#### [Your goal]
Go through the records below and report each line with "height" in it.

#### [Supplied data]

>>>>

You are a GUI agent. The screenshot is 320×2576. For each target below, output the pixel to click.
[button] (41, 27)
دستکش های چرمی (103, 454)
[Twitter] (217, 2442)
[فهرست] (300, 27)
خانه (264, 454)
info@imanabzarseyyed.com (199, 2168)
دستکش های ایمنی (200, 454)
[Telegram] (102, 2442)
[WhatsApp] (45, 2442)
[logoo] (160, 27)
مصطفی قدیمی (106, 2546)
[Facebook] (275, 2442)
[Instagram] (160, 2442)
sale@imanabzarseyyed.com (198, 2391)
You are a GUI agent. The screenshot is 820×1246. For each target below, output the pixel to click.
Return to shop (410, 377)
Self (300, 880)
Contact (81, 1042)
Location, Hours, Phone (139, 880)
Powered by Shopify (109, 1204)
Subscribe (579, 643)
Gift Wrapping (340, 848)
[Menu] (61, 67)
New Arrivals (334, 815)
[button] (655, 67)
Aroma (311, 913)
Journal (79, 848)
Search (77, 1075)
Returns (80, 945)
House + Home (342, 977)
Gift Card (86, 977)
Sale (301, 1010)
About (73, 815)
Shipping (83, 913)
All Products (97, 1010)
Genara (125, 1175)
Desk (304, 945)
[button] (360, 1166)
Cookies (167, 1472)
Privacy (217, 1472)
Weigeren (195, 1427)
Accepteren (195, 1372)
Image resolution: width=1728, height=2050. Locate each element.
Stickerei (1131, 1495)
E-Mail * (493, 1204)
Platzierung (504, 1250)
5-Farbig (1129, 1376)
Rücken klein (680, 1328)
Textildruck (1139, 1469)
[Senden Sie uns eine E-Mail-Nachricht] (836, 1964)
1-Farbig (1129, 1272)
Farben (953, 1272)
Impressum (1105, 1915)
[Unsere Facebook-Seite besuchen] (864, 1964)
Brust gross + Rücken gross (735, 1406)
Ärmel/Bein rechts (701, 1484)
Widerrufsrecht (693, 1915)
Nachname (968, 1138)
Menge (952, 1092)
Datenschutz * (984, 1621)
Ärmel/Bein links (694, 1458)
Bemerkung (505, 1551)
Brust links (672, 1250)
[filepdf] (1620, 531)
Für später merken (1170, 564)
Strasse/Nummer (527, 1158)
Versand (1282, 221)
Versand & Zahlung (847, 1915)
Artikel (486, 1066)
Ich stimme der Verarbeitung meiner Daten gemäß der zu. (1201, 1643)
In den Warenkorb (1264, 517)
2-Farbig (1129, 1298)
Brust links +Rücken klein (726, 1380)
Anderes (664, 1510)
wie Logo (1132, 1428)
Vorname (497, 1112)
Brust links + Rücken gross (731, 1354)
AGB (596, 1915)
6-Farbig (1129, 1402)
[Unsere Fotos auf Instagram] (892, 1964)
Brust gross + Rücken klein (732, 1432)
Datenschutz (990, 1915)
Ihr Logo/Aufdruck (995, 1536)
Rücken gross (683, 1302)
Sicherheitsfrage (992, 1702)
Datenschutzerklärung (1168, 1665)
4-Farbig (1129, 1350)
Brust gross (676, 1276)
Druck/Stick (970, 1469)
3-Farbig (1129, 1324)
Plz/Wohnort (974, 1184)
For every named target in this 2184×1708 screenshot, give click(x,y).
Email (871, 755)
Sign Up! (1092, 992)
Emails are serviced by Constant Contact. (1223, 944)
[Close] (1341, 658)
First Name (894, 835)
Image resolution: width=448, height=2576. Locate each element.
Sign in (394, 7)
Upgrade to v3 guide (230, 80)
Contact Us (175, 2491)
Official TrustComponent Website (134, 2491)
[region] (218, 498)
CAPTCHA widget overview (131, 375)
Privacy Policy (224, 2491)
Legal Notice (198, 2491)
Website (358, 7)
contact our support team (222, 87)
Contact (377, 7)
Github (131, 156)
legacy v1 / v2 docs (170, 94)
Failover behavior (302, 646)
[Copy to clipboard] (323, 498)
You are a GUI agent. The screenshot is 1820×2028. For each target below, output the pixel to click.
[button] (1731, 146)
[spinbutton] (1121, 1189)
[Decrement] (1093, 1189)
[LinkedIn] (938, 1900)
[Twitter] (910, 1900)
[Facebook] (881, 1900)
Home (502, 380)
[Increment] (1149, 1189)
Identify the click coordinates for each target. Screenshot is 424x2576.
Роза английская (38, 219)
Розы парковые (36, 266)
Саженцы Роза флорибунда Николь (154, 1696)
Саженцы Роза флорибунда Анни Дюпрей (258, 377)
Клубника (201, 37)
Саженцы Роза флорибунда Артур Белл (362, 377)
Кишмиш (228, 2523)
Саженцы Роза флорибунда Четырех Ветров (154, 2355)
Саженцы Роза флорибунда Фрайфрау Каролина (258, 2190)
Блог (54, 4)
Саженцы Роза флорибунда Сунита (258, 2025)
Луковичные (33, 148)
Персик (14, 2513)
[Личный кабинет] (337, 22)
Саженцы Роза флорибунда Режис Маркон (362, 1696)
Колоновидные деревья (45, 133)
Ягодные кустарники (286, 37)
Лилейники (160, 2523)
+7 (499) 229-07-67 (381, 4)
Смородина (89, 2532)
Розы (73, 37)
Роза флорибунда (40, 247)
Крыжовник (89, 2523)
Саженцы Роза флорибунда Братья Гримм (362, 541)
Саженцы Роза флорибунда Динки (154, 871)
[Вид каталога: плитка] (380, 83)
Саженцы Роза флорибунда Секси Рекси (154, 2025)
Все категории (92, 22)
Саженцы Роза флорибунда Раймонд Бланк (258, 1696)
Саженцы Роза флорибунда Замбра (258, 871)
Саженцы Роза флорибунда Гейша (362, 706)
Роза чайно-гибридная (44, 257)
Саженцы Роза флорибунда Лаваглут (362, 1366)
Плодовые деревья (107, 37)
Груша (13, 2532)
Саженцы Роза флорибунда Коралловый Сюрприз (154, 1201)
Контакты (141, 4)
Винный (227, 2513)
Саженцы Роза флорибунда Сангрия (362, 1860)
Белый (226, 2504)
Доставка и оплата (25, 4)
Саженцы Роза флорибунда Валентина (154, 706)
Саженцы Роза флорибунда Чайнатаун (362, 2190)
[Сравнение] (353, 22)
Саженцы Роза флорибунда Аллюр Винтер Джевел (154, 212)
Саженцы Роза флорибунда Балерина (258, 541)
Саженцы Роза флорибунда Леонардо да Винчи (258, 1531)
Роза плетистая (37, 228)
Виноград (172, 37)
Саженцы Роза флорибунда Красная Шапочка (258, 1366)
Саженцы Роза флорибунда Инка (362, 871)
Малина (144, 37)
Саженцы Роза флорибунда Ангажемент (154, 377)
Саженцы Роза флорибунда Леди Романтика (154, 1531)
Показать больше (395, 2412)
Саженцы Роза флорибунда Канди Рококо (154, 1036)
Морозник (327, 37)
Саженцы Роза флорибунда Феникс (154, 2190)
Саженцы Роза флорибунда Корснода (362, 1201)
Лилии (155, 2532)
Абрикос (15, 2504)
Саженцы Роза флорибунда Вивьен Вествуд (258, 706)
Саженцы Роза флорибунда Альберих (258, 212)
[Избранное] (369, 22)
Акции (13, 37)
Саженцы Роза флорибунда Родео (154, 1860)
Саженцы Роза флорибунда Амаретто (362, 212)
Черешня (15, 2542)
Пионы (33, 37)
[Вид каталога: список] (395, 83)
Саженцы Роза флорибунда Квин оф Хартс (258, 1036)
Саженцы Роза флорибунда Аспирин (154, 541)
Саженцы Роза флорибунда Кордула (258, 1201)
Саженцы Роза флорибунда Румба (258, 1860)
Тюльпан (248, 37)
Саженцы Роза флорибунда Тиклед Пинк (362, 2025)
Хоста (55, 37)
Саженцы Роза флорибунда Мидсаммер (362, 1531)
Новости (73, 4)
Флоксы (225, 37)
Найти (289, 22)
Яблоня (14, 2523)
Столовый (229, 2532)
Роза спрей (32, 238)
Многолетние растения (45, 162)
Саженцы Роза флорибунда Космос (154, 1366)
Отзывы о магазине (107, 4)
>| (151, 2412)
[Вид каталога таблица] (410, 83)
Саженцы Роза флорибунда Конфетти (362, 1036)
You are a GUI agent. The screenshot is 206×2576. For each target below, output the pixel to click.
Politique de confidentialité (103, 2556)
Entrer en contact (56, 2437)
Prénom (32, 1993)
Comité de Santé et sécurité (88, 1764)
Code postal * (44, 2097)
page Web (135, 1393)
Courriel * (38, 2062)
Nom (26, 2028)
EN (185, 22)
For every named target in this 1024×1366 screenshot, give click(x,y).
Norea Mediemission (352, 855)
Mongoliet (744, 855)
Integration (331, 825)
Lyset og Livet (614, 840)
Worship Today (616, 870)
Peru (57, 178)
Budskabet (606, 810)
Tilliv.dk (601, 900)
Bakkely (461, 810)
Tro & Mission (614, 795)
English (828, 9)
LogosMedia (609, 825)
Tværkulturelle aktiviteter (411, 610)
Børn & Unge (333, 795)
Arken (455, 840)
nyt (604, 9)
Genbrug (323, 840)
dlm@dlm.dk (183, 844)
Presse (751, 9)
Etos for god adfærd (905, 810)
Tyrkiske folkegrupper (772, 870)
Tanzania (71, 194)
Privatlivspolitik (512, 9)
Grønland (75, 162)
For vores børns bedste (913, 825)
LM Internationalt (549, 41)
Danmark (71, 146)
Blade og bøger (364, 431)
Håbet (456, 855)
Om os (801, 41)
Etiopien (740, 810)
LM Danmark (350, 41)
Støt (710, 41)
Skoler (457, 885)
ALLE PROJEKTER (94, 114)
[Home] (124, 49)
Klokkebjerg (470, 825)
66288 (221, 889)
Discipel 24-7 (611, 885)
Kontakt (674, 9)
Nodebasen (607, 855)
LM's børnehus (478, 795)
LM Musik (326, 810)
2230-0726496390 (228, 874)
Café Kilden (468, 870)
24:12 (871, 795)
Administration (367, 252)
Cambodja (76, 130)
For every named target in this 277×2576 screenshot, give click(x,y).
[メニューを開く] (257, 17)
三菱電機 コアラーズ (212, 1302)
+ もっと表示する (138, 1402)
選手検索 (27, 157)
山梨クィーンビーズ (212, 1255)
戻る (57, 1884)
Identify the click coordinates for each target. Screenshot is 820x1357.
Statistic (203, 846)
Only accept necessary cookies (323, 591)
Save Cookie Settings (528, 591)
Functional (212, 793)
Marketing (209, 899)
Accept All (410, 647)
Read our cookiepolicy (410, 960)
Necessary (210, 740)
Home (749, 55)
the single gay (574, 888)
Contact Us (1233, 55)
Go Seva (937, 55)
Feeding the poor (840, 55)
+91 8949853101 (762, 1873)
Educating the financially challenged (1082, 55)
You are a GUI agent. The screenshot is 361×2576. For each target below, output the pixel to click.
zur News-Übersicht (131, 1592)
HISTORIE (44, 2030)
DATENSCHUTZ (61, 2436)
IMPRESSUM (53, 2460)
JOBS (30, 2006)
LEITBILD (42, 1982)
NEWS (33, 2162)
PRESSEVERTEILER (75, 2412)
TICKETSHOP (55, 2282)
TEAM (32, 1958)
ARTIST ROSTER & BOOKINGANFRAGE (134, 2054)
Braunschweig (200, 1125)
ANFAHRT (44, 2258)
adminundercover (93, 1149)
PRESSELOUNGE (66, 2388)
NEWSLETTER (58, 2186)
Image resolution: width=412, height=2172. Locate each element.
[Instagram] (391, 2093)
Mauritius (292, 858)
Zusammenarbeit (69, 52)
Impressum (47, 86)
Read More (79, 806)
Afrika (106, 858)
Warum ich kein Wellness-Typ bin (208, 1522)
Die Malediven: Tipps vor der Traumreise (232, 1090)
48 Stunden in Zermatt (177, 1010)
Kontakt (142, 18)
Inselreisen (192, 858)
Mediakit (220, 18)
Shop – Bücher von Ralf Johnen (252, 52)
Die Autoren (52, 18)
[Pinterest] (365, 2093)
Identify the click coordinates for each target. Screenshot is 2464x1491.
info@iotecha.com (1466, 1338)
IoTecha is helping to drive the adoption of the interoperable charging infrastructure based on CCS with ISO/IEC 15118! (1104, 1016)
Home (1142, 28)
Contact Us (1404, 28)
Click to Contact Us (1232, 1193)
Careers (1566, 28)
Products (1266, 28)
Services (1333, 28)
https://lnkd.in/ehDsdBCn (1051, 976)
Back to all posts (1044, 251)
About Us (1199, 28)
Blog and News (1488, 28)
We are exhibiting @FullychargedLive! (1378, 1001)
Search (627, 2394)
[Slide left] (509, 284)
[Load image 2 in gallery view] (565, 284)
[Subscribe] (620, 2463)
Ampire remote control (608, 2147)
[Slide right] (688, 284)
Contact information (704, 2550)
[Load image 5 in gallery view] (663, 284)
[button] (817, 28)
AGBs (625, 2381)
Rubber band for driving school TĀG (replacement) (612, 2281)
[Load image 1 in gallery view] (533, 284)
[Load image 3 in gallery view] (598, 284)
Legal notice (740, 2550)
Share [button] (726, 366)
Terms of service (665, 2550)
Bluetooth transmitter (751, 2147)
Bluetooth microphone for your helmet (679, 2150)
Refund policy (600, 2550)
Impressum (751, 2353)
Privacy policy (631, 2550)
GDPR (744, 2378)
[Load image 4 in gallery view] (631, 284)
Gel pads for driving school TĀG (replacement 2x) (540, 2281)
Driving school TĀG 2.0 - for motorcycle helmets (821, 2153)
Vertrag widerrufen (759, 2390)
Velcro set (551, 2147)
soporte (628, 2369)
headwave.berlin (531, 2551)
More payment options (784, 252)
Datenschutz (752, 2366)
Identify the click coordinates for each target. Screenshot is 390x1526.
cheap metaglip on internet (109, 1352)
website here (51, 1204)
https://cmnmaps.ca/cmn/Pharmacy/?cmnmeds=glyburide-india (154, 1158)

<<<<

#### [Task solution]
Image resolution: width=1728, height=2050. Locate each element.
Image resolution: width=448, height=2576. Locate each element.
Image resolution: width=412, height=2172. Locate each element.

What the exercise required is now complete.